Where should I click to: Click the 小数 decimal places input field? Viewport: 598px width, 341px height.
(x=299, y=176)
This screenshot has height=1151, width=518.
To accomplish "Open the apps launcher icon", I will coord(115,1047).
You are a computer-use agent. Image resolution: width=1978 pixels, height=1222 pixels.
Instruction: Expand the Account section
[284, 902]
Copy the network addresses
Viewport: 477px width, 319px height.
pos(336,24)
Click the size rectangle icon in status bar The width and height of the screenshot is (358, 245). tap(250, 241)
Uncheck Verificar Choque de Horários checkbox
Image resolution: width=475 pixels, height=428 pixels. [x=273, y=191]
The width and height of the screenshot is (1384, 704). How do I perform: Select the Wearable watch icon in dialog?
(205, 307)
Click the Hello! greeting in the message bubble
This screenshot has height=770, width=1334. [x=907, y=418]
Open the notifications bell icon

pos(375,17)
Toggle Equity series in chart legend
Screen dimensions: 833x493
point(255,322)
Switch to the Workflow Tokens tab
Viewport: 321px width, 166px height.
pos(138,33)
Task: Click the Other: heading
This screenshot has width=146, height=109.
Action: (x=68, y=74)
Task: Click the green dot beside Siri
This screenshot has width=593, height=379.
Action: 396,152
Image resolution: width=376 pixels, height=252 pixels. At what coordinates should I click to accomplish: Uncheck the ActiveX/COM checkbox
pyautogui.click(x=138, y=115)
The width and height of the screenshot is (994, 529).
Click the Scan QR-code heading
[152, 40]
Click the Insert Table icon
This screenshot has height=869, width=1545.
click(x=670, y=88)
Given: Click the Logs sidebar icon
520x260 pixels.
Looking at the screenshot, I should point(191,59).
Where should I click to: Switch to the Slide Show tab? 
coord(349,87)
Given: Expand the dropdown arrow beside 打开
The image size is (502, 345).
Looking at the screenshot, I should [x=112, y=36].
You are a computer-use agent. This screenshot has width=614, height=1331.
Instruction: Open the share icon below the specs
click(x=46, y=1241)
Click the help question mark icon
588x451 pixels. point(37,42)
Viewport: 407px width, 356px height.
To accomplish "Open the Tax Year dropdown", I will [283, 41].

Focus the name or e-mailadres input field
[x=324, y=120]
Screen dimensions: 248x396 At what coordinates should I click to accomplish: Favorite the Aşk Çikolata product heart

═══

● **Ziel**: Gib sämtliche Zeilen oben vollständig und zeichengetreu zurück.

● **Übungslösung**:
Where should I click to: Click the 小数 decimal places input field? Viewport: 598px width, 341px height.
(x=299, y=176)
This screenshot has height=1151, width=518.
To accomplish "Open the apps launcher icon", I will coord(115,1047).
You are a computer-use agent. Image resolution: width=1978 pixels, height=1222 pixels.
Instruction: Expand the Account section
[284, 902]
Copy the network addresses
Viewport: 477px width, 319px height.
pos(336,24)
Click the size rectangle icon in status bar The width and height of the screenshot is (358, 245). tap(250, 241)
Uncheck Verificar Choque de Horários checkbox
Image resolution: width=475 pixels, height=428 pixels. [x=273, y=191]
The width and height of the screenshot is (1384, 704). How do I perform: Select the Wearable watch icon in dialog?
(205, 307)
Click the Hello! greeting in the message bubble
This screenshot has height=770, width=1334. [x=907, y=418]
Open the notifications bell icon

pos(375,17)
Toggle Equity series in chart legend
Screen dimensions: 833x493
point(255,322)
Switch to the Workflow Tokens tab
Viewport: 321px width, 166px height.
pos(138,33)
Task: Click the Other: heading
This screenshot has width=146, height=109.
Action: (x=68, y=74)
Task: Click the green dot beside Siri
This screenshot has width=593, height=379.
Action: 396,152
Image resolution: width=376 pixels, height=252 pixels. At what coordinates should I click to accomplish: Uncheck the ActiveX/COM checkbox
pyautogui.click(x=138, y=115)
The width and height of the screenshot is (994, 529).
Click the Scan QR-code heading
[152, 40]
Click the Insert Table icon
This screenshot has height=869, width=1545.
click(x=670, y=88)
Given: Click the Logs sidebar icon
520x260 pixels.
Looking at the screenshot, I should point(191,59).
Where should I click to: Switch to the Slide Show tab? 
coord(349,87)
Given: Expand the dropdown arrow beside 打开
The image size is (502, 345).
Looking at the screenshot, I should [x=112, y=36].
You are a computer-use agent. This screenshot has width=614, height=1331.
Instruction: Open the share icon below the specs
click(x=46, y=1241)
Click the help question mark icon
588x451 pixels. point(37,42)
Viewport: 407px width, 356px height.
To accomplish "Open the Tax Year dropdown", I will [283, 41].

Focus the name or e-mailadres input field
[x=324, y=120]
Screen dimensions: 248x396 At what coordinates should I click to accomplish: Favorite the Aşk Çikolata product heart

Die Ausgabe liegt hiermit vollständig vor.